Second, Huang has not shown why either the trial court’s characterization of Huang’s daughter as “independent”[2] or its statement in a separate portion of the ruling, finding that Huang and Ayoub did not share expenses, would justify reversal. The California Constitution “generally ‘prohibits a reviewing court from setting aside a judgment due to trial court error unless it finds the error prejudicial.’” (F.P. v. Monier (2017) 3 Cal.5th 1099, 1108, citing Cal. Const., art.
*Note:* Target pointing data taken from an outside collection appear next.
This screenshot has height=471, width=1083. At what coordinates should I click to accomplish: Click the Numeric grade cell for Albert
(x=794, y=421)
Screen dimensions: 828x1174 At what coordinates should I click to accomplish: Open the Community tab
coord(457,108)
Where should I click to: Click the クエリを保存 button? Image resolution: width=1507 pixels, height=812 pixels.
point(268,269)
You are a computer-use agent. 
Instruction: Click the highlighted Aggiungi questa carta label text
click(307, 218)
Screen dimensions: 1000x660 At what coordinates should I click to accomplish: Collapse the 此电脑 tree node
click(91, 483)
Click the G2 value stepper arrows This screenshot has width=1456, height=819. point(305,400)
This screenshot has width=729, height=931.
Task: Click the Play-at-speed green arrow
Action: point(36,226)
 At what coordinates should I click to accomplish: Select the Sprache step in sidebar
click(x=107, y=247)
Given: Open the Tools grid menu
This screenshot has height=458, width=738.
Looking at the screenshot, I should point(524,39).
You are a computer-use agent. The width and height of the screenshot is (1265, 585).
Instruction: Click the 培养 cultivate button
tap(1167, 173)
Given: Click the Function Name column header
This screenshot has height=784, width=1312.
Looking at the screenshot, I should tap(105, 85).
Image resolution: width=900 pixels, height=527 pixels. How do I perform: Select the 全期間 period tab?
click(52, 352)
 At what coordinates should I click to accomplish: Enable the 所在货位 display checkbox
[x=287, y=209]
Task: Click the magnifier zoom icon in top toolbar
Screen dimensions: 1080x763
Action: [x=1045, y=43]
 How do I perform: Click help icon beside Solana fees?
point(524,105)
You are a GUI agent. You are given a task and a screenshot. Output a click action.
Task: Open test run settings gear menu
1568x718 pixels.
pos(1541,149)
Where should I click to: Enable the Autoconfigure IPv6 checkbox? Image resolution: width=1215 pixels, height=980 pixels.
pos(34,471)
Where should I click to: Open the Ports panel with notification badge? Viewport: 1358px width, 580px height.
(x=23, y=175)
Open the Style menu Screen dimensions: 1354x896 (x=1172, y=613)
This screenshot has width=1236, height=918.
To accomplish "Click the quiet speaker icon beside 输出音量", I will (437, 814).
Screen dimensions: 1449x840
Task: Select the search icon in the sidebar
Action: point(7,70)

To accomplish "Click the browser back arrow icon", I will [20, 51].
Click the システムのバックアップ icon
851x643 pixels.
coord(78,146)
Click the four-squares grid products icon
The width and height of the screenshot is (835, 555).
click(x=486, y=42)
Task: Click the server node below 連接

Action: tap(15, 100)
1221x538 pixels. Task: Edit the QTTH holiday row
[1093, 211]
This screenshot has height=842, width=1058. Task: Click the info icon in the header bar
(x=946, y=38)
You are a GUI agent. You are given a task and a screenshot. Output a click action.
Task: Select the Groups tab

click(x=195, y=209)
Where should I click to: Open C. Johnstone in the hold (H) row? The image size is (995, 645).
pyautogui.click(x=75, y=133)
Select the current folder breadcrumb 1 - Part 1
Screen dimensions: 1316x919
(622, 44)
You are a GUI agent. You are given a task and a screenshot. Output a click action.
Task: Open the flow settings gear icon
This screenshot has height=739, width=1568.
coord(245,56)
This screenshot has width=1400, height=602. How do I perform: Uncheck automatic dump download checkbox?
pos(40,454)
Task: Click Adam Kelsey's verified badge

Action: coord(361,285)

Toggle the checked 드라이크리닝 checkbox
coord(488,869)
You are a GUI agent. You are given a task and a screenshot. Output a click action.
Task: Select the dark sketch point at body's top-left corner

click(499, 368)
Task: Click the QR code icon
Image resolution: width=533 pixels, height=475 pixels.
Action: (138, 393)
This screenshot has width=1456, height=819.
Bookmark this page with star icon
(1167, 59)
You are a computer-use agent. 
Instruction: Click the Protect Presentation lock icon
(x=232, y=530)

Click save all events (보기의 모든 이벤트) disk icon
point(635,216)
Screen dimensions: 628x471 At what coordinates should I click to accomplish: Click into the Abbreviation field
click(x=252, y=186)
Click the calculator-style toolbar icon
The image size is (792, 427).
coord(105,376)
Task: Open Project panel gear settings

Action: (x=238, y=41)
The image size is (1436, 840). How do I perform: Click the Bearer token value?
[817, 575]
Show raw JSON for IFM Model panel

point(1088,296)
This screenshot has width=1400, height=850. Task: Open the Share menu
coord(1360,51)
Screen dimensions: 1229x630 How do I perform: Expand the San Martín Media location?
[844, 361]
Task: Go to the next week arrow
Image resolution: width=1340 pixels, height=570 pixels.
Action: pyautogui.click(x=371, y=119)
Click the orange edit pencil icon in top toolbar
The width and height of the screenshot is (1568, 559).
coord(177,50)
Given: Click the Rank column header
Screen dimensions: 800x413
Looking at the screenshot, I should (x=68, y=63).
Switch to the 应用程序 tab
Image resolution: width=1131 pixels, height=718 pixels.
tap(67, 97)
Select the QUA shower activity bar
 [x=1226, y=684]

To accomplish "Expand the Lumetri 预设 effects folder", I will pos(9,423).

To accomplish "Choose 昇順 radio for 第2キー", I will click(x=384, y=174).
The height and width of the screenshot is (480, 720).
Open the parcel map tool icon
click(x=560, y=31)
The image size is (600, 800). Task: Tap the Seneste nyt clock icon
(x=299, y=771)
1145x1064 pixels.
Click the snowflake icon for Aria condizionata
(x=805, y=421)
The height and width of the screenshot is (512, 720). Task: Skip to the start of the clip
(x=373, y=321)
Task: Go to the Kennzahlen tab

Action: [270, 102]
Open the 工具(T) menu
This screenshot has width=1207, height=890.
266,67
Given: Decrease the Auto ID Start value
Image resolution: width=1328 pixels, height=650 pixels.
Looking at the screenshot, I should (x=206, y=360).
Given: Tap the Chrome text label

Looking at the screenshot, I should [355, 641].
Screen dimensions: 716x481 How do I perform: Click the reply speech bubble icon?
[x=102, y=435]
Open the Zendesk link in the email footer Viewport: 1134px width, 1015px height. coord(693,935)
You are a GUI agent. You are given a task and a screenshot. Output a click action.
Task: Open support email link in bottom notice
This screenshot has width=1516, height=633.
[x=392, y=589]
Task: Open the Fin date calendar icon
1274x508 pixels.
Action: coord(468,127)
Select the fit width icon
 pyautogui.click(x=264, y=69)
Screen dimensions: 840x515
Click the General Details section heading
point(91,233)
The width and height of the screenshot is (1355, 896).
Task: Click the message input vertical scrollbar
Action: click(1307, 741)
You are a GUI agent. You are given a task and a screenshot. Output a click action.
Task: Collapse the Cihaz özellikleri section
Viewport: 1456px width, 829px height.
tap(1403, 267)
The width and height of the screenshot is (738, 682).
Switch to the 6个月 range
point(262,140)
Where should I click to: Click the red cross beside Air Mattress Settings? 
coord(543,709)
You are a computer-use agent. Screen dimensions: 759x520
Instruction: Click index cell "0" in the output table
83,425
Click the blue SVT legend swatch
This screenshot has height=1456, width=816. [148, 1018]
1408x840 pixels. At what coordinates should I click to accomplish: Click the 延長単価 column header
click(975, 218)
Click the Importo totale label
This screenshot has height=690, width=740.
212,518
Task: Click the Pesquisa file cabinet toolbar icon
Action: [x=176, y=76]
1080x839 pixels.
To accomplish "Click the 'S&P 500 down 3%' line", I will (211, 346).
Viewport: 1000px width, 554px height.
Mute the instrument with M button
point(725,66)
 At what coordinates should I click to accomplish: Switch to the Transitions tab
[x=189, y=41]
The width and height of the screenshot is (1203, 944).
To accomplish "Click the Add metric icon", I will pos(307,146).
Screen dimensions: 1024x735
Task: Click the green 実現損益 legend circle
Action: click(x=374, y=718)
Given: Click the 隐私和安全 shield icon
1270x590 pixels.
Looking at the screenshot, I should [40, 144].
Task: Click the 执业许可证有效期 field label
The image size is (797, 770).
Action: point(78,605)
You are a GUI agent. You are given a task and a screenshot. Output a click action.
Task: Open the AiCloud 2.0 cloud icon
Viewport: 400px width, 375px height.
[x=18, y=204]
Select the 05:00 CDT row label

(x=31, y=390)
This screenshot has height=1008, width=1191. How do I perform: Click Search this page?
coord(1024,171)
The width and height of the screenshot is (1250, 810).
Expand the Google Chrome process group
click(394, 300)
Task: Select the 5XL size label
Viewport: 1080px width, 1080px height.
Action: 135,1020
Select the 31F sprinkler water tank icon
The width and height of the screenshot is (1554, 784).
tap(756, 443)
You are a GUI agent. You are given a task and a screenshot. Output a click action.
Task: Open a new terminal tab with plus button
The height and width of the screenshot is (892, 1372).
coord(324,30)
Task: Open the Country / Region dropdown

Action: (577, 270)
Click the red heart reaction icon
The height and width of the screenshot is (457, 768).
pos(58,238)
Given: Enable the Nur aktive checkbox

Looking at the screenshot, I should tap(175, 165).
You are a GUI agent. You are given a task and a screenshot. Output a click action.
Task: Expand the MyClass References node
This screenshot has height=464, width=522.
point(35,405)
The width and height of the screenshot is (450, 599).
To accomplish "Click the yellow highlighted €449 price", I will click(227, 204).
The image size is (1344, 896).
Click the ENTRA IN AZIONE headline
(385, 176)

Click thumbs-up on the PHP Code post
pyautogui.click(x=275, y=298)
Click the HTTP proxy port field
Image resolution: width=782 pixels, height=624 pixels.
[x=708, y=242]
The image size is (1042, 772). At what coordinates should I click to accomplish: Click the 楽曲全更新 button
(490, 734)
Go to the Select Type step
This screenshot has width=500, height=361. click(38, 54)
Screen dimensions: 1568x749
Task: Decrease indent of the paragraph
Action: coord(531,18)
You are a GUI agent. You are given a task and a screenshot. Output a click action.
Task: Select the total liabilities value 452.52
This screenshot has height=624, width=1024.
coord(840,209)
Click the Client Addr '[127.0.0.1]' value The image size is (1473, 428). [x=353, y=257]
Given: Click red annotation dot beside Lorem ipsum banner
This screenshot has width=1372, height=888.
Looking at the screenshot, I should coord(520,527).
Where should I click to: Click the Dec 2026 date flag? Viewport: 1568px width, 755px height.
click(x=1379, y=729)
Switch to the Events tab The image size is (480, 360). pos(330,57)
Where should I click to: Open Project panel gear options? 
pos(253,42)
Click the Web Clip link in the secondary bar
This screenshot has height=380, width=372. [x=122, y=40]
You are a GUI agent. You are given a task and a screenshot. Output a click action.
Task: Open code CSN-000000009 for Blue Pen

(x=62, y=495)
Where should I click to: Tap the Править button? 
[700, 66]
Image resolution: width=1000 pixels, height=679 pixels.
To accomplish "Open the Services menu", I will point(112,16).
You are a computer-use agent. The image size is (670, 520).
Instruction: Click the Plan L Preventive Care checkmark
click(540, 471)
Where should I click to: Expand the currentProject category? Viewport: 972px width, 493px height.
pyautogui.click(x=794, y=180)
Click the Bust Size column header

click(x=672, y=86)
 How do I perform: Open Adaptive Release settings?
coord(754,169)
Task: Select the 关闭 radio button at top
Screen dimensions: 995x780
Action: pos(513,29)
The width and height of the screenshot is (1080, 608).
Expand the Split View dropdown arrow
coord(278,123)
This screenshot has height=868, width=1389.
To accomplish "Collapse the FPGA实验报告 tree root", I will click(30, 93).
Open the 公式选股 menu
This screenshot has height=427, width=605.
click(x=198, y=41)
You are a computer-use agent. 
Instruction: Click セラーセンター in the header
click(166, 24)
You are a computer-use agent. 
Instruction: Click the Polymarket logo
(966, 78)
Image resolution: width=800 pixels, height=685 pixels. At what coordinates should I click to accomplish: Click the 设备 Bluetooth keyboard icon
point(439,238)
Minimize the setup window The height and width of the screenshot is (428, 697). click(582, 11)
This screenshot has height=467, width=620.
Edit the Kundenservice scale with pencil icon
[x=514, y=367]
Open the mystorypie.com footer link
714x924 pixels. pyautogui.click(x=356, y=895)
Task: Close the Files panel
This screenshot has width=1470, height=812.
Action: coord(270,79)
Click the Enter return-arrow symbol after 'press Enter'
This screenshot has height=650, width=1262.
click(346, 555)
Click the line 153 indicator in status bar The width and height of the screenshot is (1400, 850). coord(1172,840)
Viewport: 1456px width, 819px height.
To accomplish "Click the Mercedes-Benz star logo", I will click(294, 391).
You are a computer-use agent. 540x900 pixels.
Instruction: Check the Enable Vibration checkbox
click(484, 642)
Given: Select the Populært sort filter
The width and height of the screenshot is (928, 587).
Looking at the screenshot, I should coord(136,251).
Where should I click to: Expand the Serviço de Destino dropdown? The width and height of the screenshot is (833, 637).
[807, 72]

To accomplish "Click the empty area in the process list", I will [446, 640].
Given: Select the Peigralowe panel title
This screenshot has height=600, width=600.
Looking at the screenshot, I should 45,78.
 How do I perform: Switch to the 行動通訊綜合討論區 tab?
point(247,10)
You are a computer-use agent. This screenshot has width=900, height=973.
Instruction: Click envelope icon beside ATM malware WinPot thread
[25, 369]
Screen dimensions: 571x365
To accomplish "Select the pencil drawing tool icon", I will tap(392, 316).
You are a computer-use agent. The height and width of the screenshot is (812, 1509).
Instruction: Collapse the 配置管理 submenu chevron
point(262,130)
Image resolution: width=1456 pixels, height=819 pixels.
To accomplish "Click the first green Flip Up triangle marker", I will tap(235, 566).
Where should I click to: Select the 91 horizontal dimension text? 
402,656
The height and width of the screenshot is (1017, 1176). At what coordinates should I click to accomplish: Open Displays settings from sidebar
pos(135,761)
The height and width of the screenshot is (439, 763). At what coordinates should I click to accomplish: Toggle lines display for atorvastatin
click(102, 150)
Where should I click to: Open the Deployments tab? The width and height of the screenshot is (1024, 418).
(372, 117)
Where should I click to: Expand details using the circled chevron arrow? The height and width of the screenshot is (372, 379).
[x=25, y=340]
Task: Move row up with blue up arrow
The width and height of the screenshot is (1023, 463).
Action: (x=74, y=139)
VI, § 13.) Huang has not attempted to show any prejudice from this purported inaccuracy, and we can discern none from the record.
“Although [Ayoub] did not file a brief in this appeal, [Huang] ‘still bears the “affirmative burden to show error whether or not [Ayoub]’s brief has been filed,” and we “examine the record and reverse only if prejudicial error is found.”’” (In re Marriage of F.M. & M.M. (2021) 65 Cal.App.5th 106, 110, fn. 1.) We find no error here at all, let alone prejudicial error.
DISPOSITION
The order is affirmed. Each side is to bear their own costs.
NOT TO BE PUBLISHED IN OFFICIAL REPORTS
RAPHAEL
J.
We concur:
CODRINGTON
Acting P. J.
MENETREZ
J.
[1] Huang does not contend that the trial court’s refusal to allow her exclusive use of the residence was in error.
[2] It is not entirely clear what Huang refers to here, as she does not cite to the record when making this contention. The only apparent references to Huang’s daughter being dependent or independent in our record involve the family court asking whether Huang’s daughter was doing “independent studies” at school, and its statement in its ruling that she was.